§ **EXERCISE**: Which of the lines in the data mention the string "computer"? List them all.

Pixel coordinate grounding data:
--------------------

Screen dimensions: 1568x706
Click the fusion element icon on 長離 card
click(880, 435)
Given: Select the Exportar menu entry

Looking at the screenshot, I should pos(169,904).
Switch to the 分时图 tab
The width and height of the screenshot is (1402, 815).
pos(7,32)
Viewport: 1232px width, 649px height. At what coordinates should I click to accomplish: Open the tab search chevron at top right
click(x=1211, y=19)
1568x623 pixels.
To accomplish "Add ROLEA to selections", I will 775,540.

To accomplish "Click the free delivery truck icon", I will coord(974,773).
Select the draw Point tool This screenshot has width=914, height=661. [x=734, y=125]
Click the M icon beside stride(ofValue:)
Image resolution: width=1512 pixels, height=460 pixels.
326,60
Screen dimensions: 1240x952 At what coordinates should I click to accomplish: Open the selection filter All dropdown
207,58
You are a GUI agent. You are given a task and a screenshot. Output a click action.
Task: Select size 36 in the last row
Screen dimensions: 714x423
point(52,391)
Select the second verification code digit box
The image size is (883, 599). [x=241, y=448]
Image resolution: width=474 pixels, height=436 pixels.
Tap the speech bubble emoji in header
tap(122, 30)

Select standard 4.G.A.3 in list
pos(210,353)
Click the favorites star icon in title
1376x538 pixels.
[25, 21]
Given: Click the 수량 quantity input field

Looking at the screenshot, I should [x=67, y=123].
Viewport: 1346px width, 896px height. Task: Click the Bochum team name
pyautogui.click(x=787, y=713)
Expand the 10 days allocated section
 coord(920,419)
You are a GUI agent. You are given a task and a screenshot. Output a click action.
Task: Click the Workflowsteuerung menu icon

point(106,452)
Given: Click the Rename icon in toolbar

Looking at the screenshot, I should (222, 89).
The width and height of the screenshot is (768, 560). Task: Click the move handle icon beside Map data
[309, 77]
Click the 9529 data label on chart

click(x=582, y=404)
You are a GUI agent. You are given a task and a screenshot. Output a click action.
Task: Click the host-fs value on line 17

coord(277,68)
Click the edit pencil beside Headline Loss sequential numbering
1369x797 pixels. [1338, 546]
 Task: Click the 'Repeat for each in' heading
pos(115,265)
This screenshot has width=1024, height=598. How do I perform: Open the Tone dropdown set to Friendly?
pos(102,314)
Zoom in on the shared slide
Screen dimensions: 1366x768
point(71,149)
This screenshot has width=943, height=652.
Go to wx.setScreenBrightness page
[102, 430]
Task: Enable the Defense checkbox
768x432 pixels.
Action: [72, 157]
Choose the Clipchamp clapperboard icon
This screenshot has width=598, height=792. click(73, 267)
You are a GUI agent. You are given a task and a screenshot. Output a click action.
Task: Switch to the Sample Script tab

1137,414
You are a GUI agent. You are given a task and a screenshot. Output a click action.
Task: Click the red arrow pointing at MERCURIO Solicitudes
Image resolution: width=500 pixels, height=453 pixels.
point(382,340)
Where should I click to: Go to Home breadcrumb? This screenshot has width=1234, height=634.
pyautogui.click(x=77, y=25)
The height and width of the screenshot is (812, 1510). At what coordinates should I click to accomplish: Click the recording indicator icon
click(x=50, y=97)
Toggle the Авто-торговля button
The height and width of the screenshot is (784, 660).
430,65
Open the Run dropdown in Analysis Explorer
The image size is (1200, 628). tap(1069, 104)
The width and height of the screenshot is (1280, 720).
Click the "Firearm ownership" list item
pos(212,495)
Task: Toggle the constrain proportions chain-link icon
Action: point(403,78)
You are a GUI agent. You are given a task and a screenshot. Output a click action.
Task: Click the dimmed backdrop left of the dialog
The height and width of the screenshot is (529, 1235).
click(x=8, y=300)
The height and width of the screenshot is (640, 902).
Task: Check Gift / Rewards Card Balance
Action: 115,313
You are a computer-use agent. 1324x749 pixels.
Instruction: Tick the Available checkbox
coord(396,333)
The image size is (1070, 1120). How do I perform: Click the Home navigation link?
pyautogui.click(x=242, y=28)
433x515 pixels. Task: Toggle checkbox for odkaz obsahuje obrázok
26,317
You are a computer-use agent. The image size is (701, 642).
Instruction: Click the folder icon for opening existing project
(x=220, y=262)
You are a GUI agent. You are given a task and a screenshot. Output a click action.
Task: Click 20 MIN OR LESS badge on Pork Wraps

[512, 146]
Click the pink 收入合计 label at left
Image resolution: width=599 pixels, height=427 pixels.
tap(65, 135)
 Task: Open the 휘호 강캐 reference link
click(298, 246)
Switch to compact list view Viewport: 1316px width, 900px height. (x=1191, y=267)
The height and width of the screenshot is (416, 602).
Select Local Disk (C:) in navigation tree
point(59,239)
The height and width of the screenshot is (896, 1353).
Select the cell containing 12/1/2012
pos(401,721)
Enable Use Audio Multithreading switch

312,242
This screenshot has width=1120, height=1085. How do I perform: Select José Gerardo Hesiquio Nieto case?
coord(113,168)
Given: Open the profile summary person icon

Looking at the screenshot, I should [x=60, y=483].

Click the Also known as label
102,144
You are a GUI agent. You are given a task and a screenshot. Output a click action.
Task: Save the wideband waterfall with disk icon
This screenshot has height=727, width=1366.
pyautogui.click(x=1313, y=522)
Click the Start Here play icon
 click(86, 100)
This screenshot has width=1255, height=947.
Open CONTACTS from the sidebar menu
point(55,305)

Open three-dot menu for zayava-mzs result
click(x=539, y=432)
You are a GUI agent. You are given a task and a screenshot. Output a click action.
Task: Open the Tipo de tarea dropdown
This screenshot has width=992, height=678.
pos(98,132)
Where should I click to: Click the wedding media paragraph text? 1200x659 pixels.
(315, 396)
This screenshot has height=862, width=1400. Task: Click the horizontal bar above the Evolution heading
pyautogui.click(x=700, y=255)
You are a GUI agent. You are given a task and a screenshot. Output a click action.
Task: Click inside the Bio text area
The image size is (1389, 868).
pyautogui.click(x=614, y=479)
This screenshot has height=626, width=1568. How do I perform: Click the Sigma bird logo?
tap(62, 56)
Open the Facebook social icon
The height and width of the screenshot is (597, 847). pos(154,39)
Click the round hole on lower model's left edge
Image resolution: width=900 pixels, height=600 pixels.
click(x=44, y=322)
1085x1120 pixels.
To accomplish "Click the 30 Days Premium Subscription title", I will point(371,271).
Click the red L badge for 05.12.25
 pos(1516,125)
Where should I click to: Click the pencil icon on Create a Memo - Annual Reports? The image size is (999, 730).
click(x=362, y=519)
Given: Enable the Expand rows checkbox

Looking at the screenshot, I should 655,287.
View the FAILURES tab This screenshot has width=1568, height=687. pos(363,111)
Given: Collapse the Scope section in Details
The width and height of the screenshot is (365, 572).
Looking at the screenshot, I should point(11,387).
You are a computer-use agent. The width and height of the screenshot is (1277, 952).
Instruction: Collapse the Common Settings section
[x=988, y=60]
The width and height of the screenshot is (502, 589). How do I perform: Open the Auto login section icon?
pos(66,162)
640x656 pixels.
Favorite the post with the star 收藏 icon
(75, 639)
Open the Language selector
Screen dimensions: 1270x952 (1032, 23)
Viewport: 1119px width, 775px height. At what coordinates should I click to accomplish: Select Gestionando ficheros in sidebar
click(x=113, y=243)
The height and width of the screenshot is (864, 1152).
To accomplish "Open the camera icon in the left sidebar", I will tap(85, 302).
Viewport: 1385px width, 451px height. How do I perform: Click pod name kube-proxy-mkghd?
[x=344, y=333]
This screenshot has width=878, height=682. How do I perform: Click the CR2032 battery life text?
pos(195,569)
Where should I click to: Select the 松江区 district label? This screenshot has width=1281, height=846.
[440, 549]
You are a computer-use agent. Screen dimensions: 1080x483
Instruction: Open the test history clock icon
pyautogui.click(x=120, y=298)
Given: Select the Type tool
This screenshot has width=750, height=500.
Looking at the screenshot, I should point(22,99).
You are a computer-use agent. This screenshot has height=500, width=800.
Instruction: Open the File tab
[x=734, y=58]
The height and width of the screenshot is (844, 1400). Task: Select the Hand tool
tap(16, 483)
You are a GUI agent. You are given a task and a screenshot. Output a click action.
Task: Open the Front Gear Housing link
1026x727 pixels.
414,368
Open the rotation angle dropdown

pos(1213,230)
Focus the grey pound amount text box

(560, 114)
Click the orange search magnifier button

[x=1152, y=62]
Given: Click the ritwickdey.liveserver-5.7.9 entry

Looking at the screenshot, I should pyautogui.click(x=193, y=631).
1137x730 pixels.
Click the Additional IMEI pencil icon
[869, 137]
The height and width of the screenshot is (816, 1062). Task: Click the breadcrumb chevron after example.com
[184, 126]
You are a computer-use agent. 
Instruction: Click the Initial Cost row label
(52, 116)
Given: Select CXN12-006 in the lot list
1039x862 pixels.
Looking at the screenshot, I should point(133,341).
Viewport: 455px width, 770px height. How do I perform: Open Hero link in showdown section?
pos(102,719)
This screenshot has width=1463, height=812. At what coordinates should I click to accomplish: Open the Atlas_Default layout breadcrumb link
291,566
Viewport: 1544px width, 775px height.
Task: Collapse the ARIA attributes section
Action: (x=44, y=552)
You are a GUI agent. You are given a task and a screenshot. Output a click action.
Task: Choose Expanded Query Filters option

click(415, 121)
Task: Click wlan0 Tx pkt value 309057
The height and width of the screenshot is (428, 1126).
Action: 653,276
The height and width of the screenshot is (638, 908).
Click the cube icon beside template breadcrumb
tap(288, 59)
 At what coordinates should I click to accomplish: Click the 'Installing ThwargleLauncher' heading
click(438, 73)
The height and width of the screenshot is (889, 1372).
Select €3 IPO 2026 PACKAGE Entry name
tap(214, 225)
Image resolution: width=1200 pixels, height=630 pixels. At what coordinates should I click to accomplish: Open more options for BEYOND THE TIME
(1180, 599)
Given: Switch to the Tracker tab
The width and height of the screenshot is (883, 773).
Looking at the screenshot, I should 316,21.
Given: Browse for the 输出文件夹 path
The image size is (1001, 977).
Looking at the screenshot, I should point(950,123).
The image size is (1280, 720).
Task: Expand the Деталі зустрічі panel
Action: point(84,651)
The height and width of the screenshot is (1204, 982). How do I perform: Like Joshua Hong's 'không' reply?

--------------------

§ **EXERCISE RESULT**:
You are a computer-use agent. 1324x749 pixels.
You are a computer-use agent. The image size is (701, 642).
You are a computer-use agent. The width and height of the screenshot is (1277, 952).
You are a computer-use agent. Screen dimensions: 1080x483
You are a computer-use agent. This screenshot has height=500, width=800.
You are a computer-use agent. 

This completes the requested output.